[Stored records]
+++++
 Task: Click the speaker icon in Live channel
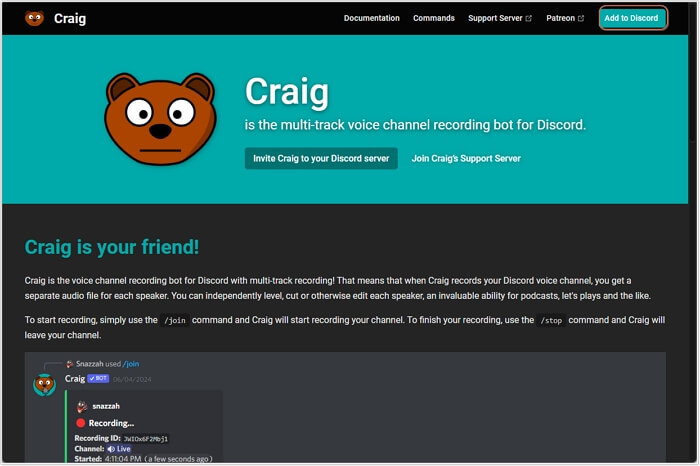coord(111,449)
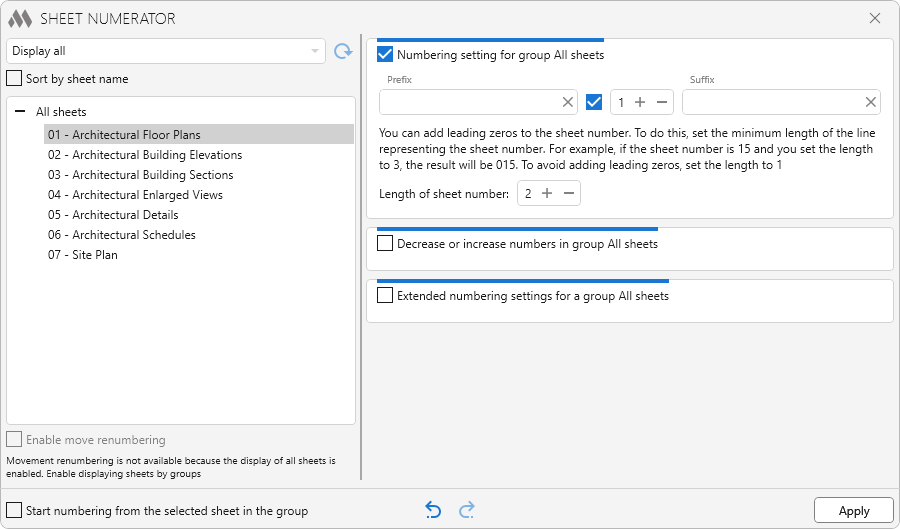Check Decrease or increase numbers option

pyautogui.click(x=385, y=243)
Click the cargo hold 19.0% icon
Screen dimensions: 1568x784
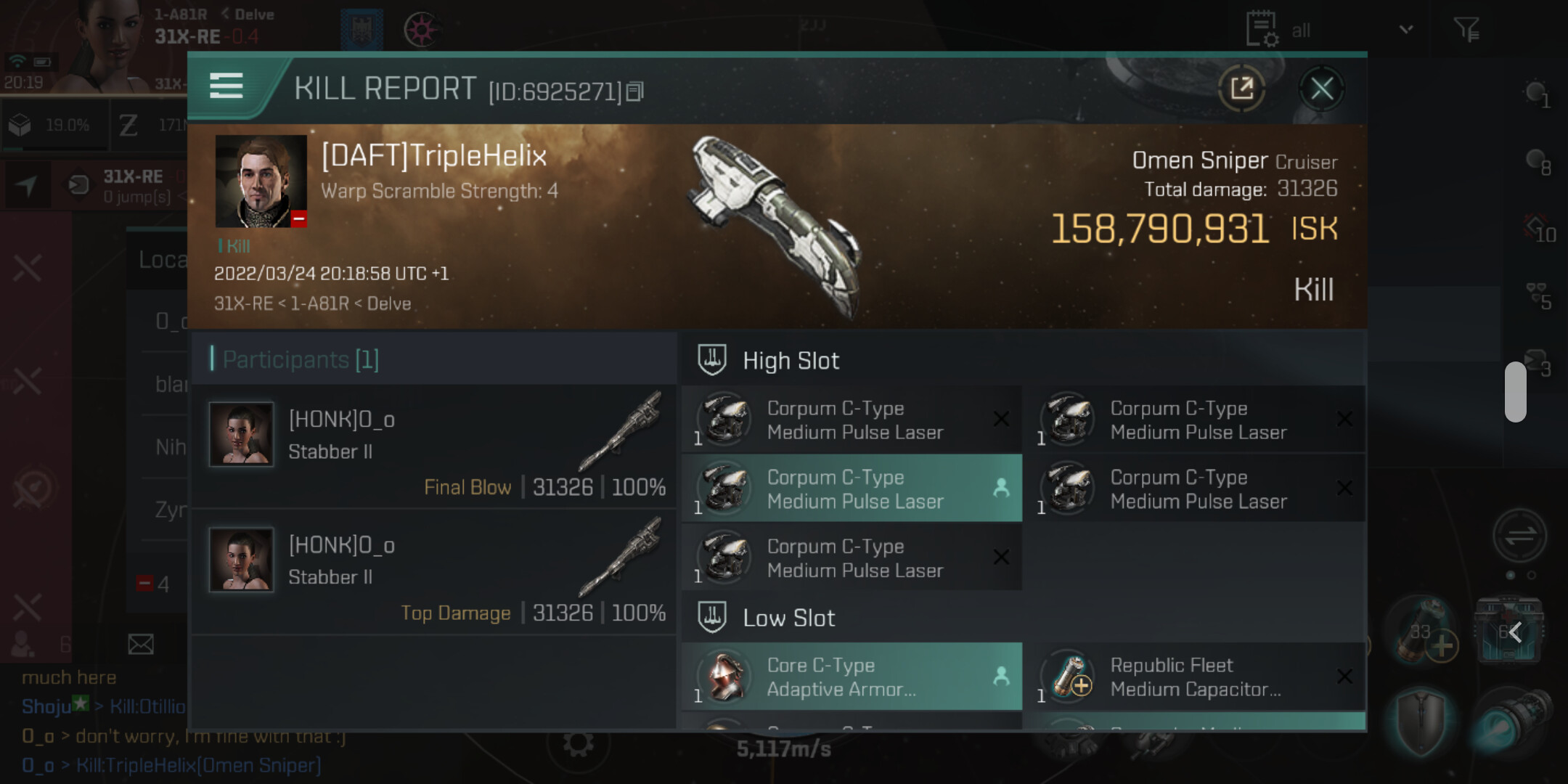tap(21, 126)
+++++
Could every record be given again exactly, with its pictures left out?

▶ [SOLUTION]:
 Task: Click the speaker icon in Live channel
coord(111,449)
Check Decrease or increase numbers option

pyautogui.click(x=385, y=243)
Click the cargo hold 19.0% icon
Screen dimensions: 1568x784
tap(21, 126)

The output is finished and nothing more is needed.